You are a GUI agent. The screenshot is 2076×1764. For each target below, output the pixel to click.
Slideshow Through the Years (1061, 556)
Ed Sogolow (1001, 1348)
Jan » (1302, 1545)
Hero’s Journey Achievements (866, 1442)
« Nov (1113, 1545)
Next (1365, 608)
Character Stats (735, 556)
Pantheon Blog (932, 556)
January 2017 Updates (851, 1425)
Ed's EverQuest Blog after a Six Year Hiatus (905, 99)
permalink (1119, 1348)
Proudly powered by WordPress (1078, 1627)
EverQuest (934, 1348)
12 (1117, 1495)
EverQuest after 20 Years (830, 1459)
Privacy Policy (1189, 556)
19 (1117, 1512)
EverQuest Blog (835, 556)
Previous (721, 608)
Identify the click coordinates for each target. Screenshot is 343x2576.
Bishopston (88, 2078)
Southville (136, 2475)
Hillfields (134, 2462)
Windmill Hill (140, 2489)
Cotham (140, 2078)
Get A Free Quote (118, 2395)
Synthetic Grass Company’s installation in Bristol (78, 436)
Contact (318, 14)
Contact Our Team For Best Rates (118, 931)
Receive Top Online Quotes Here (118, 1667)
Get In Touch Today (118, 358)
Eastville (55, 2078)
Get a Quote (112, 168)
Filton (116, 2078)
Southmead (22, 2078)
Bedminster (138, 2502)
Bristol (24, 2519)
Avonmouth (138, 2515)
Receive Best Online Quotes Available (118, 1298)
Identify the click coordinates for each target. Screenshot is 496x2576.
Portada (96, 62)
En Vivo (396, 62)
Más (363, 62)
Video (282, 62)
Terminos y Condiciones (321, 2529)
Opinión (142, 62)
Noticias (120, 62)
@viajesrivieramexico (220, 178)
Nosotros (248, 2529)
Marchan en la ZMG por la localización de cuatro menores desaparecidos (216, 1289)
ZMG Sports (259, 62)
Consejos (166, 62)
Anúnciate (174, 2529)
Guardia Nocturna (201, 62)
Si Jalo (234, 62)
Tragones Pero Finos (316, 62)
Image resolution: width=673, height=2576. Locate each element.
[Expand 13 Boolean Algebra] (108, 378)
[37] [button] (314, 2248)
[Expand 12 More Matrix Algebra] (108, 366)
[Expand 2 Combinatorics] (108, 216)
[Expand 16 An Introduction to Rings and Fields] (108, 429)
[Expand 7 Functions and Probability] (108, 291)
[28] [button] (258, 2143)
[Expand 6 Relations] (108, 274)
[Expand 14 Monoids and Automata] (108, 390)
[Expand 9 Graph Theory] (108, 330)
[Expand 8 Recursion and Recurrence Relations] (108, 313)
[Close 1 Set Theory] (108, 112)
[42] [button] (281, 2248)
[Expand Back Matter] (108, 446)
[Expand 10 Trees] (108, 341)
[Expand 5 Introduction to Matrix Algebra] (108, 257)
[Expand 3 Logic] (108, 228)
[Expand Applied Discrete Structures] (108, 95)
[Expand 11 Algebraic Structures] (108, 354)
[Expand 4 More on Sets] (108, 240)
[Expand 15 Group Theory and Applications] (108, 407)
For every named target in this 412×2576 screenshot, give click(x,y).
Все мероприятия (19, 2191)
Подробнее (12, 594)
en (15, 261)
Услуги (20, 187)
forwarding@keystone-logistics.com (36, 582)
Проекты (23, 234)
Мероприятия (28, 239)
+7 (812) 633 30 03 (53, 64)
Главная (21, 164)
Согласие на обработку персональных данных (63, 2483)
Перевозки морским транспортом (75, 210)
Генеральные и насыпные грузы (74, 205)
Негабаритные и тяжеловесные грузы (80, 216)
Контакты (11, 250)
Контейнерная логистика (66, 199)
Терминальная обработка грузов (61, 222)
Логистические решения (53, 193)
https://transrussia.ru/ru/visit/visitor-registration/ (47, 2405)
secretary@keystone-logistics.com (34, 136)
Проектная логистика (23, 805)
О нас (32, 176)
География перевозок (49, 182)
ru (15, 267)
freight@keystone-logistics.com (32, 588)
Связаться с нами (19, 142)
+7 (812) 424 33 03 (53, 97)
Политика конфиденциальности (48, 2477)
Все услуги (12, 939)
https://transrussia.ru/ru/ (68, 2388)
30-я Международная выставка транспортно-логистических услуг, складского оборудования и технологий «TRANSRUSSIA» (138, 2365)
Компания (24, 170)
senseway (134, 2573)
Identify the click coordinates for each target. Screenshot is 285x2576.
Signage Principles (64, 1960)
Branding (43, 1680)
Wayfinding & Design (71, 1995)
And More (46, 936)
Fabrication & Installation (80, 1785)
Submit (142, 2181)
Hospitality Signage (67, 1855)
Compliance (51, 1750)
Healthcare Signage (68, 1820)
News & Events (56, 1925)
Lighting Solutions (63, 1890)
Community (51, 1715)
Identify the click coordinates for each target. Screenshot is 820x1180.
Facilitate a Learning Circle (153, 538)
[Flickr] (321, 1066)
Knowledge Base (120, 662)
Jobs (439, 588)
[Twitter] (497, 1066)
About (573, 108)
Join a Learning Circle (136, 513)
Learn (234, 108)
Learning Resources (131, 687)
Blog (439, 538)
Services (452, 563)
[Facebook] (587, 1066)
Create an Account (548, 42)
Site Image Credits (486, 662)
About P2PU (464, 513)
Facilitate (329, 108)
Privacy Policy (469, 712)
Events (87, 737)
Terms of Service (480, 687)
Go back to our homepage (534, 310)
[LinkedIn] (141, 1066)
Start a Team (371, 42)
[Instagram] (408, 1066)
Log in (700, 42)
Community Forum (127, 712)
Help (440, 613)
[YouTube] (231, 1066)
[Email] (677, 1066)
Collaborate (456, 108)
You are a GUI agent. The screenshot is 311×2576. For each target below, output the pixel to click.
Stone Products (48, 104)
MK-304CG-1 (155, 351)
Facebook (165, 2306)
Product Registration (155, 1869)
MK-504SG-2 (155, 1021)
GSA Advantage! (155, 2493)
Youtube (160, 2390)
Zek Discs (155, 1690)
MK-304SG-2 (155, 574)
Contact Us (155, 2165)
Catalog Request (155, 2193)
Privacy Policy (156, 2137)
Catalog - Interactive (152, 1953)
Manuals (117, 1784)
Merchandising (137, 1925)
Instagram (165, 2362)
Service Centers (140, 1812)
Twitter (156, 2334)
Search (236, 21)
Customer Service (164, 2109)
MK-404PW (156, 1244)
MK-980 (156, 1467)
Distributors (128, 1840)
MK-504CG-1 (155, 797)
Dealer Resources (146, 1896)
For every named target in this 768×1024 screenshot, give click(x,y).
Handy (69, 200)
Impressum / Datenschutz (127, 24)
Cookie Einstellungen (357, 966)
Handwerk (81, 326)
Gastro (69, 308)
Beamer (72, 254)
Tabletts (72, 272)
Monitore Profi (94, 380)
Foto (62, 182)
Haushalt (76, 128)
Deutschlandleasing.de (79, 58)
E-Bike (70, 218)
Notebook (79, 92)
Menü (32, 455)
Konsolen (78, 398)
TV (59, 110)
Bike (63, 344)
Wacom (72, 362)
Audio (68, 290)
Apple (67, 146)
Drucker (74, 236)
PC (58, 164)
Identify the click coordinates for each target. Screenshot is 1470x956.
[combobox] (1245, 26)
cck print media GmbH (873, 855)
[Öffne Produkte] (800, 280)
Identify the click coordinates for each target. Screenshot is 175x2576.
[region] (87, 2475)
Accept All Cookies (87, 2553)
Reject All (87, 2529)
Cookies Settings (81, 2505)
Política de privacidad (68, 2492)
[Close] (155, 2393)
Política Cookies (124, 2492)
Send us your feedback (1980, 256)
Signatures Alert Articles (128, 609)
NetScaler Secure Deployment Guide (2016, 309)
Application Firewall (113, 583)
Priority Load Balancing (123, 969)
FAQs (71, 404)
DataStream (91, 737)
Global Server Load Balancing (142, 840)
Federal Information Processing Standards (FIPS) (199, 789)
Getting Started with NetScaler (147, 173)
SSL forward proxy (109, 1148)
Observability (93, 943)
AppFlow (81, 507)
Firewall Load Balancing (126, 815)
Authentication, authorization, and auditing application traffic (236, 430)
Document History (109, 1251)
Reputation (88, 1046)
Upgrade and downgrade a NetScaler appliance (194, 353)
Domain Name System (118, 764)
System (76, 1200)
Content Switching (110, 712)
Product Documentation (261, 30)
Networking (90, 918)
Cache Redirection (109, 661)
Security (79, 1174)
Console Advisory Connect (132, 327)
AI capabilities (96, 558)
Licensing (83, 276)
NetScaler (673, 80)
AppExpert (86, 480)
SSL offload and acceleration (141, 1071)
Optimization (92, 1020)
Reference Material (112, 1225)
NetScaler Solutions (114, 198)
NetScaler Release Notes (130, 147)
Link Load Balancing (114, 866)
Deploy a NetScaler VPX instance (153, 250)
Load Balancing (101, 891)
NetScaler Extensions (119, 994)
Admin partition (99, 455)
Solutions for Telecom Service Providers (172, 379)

■ Exercise requirements: Across the whole listing above, report each line that includes "EverQuest".

■ Result:
Ed's EverQuest Blog after a Six Year Hiatus (905, 99)
EverQuest (934, 1348)
EverQuest after 20 Years (830, 1459)
EverQuest Blog (835, 556)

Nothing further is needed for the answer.